Eran las 11 am y esta norma no podía imponerse, ya que no solo los votantes en nuestro país desconocen de este artículo, sino que, además, no habían suficientes miembros de la fuerzas armadas para contener el caos que generaría.
En opinión de algunas personas, este problema se solucionaría con un pago: en efecto, en algunas mesas, hubo miembros sorteados que solicitaban dicho pago, sin el cual se rehusaban a acceder. No obstante, ninguna de las solicitudes que vi tuvo algún éxito. Recordé que en Chile, por ejemplo, el voto es voluntario desde 2011 y los miembros de mesa son remunerados con 15,000 pesos (S/.85 aprox.) por su labor. Con ello, se garantiza que los ciudadanos elegidos cumplan con su responsabilidad cívica y así el proceso se dé de manera más ordenada.
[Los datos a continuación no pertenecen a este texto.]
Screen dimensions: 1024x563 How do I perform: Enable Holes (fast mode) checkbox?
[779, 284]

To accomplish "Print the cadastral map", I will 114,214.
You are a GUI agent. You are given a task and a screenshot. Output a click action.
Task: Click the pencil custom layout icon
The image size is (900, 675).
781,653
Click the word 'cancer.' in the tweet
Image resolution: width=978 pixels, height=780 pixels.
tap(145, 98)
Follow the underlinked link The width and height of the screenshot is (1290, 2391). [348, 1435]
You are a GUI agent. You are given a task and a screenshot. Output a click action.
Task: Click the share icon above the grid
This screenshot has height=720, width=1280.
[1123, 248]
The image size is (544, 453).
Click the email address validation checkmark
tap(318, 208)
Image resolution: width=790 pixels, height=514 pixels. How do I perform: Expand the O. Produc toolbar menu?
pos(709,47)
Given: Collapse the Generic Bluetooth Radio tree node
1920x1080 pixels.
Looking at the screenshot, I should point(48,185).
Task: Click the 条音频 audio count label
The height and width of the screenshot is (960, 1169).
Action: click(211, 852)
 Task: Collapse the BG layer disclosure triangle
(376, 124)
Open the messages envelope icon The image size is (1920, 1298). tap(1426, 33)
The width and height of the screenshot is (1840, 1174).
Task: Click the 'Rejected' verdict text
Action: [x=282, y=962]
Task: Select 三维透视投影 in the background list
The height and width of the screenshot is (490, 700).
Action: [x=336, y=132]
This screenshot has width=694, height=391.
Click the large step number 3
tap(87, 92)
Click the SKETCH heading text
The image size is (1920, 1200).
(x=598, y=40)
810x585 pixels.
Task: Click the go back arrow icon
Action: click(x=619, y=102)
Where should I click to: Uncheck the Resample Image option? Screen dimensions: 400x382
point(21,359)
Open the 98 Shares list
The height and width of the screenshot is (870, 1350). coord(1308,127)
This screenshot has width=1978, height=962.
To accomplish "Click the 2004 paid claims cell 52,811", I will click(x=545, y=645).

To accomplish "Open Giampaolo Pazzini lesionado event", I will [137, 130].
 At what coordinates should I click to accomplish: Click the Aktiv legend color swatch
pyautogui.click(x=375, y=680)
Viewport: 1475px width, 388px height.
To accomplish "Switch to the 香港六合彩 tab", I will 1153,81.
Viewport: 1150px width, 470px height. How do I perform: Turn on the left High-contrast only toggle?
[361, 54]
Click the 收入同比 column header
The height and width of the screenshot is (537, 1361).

En el Perú, esta práctica existía hasta los años noventa, cuando se sustituyó el pago por un menú. Esto, como es evidente, no logró solucionar realmente el problema.
Así, parece ser que el peruano votante ha olvidad -irónicamente- el significado de votar. En las tres horas que estuve en la fila esperando a que mis mesas abran, de las 25 personas a las que les pregunté por qué iban a votar, 18 me dijeron que estaban por obligación, para no pagar la multa. ¿Cómo un proceso que por naturaleza busca enaltecer la libertad del individuo a elegir a su representante se lleve a cabo bajo una suerte de obligación de no solo votar, sino de “donar” un día de su tiempo?
Esto nos lleva al antiguo debate sobre el voto voluntario, algo que, por cierto, más de uno estaría dispuesto a apoyar luego de los acontecimientos del domingo.
Para cualquiera que haya participado de este proceso, debería de haber quedado claro que algo falla en el diseño de la elección. Quizás haya llegado el momento de reconsiderar no solamente el voto obligatorio, sino además el carácter indeclinable de los miembros de mesa seleccionados, y el sistema de multas y de compensaciones. Aparentemente, estos incentivos -positivos y negativos- no terminan de surtir efecto.